I don’t see what any of this has to do with Gnosticism. One does not need to be Gnostic in order to devalue life or morality; in fact, modern immorality seems to stem more from hedonism, affluence, and political indoctrination. Why they would push for marriage contracts is their business, but it’s time for the churches to ask themselves why they push for the same thing yet think it’s not a contract because it isn’t written down. The quote of someone named Morse presents only false dilemmas: not all contracts are of limited duration; not all contract children are objectified; not all biological parents connect with their own children; not all parents of contract children can easily get off the hook of being responsible for the children’s well-being.

Riler adds that he believes contract children are only a lifestyle choice, yet what about biological parents choosing if, when, and how many children they will have? If this were true, it leads directly to the awful and wicked Quiverfull theology where wives are consigned to pump out babies till they die, and husbands are expected to make more and more money in order to support what amounts to not a family but a litter. How can anyone deny the lifestyle charge if they don’t follow this line of so-called reasoning to its logical conclusion, married in a church or not? And the bullet list following this lifestyle statement has further flaws:

Riler’s objection to the Biden quote regarding homosexuality is something every Bible-literate Christian would affirm, but the requirement of love is something sorely missing from many professing Christians’ marriages.
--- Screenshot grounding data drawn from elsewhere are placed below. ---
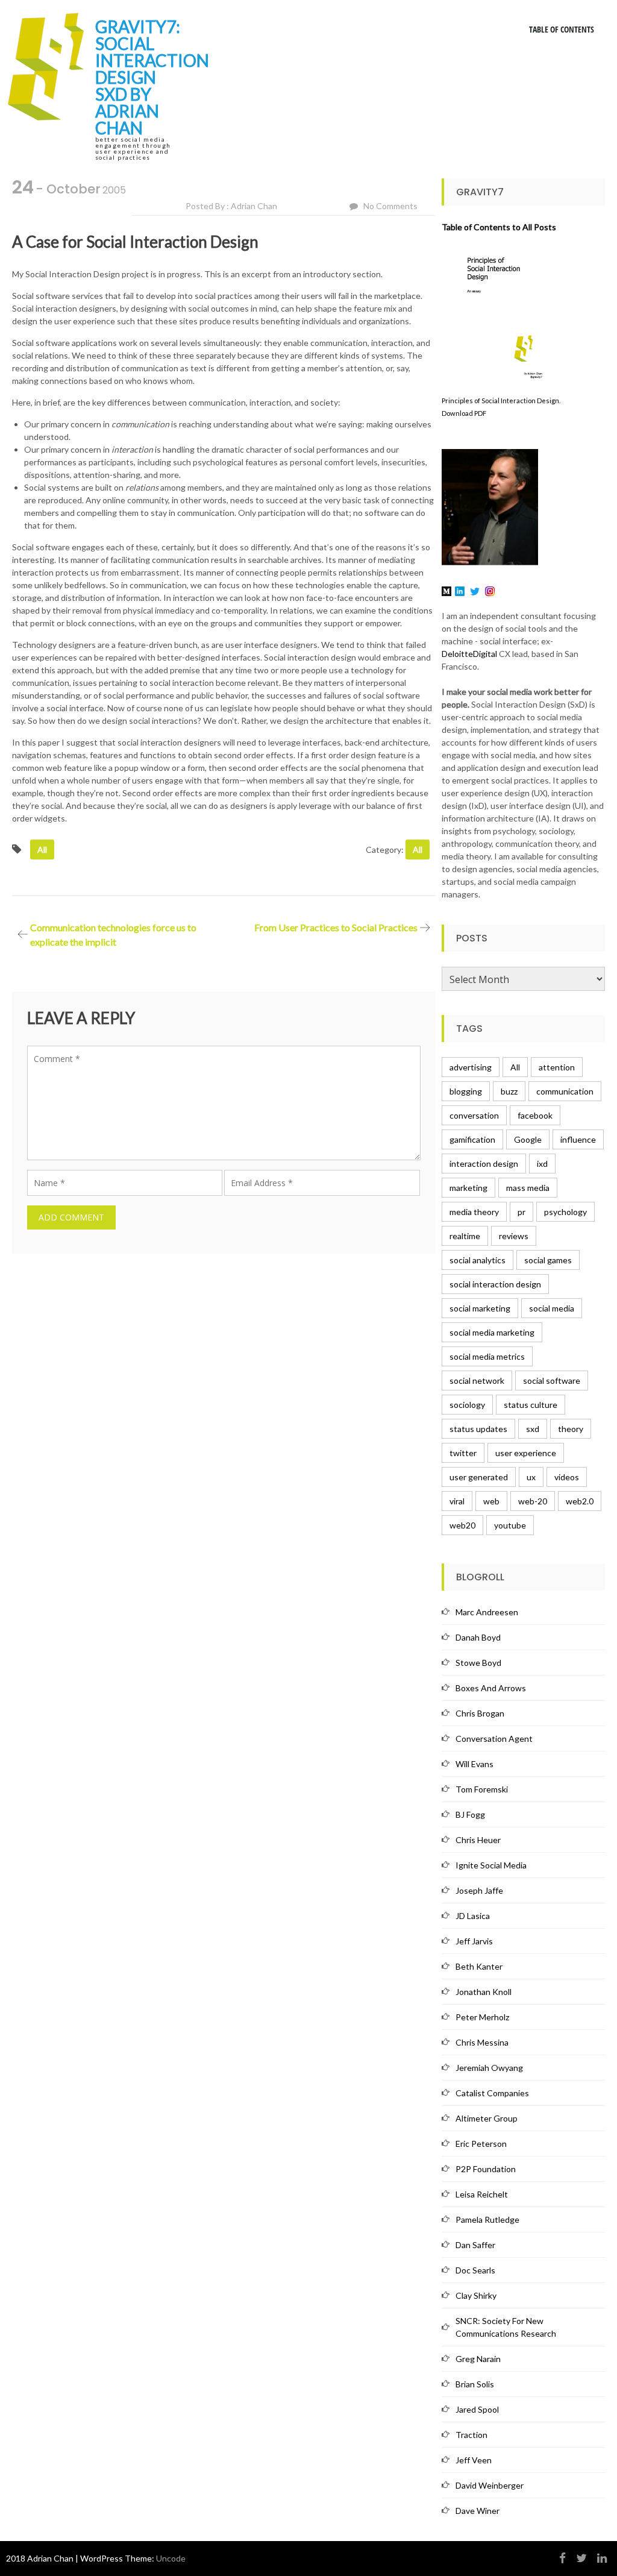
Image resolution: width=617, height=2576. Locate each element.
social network (476, 1380)
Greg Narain (478, 2359)
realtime (464, 1236)
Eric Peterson (481, 2143)
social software (551, 1380)
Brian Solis (475, 2384)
Promising to love someone won’t magically force it to happen, and a written contract won’t magically prevent it from happening. Biden would be wrong if he were professing to be a Christian, and if he does, he is defaming that Name. But as either a sorely-backslidden Christian or an unbeliever, he is on the outside and cannot be expected to live as a Christian should.
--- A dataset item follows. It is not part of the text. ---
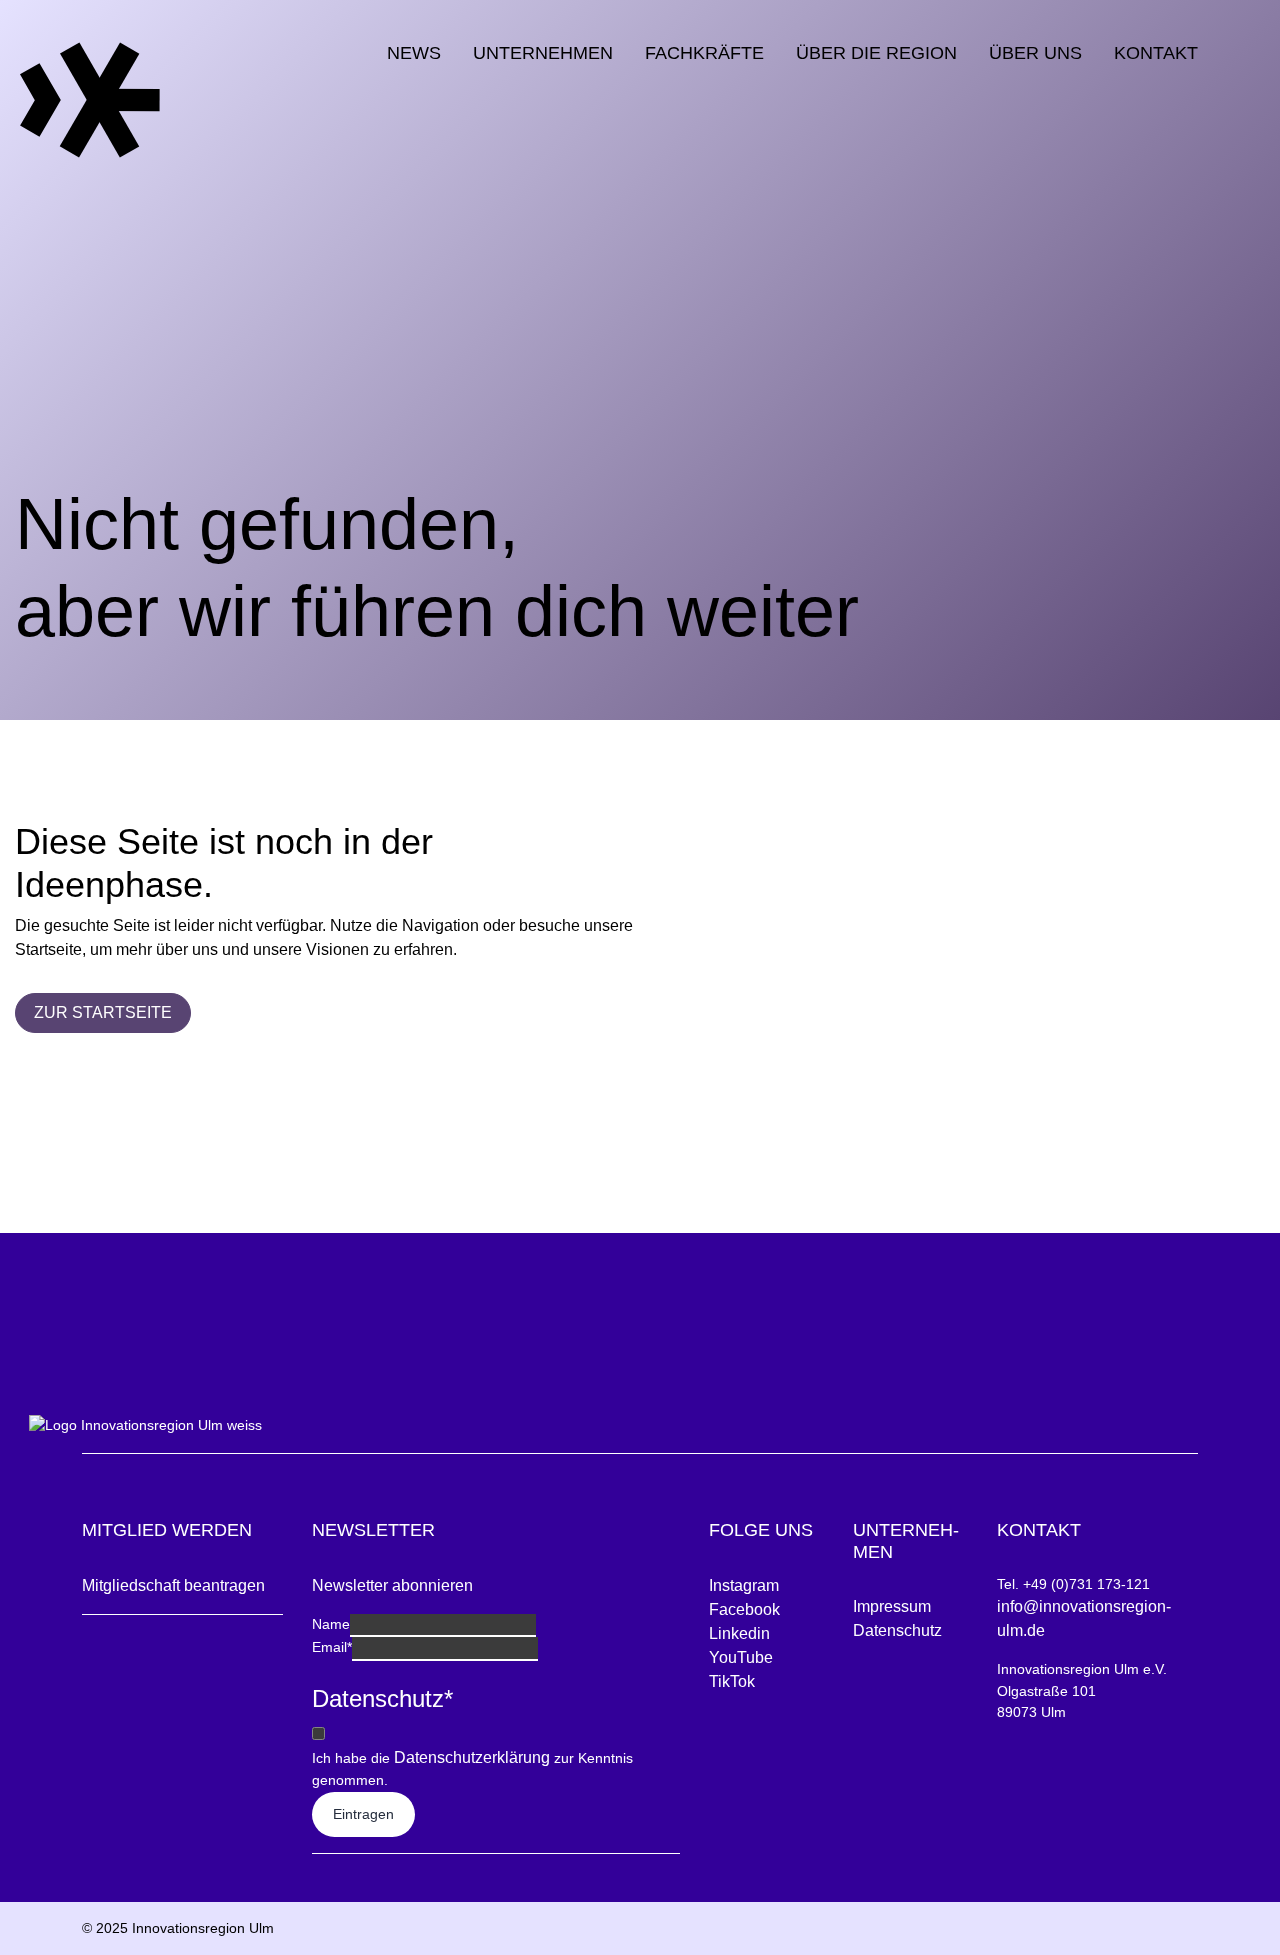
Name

As for marriage being a procreative calling, this again is unaffected by the presence or absence of a contract. No one with half a brain can deny that society has been reaping the consequences of its rebellion against all that is holy or pure, but again, this has nothing to do with contracts. And in spite of his earlier admission that traditional marriage is not necessarily protective of children, he states at the end that it is. It certainly should be, but since it isn’t, we are once again asking ourselves what new problem the use of written contracts will cause. Morally, our society is circling the drain already; exactly how can it get worse, especially by the use of written contracts?

We Christians need to know the boundaries of our faith community; there is, according to the apostle Paul, an inside and an outside, and the outside is not our problem to solve. Rather, by teaching and example, we are to spread the gospel and change hearts and minds instead of trying to put our energy into fighting laws that will have no bearing on matters of the heart. We need to purify our own society first, by turning away from the seeker mentality which infects our fellowships with politically-correct tolerance of all kinds of sins. If we were to clean up our own houses first, then like it was when the church was brand new, the world around us would want what we have.

I often see unbelievers cite the high-profile multiple divorces of conservatives and Christians as the hypocrisy it really is. Of course the political left has many more skeletons in its own closet, but if being conservative or Christian means objecting to amoral society, then we’d better stop quacking and waddling like amoral society. Want to stop the public secular endorsement of evil? Start at home.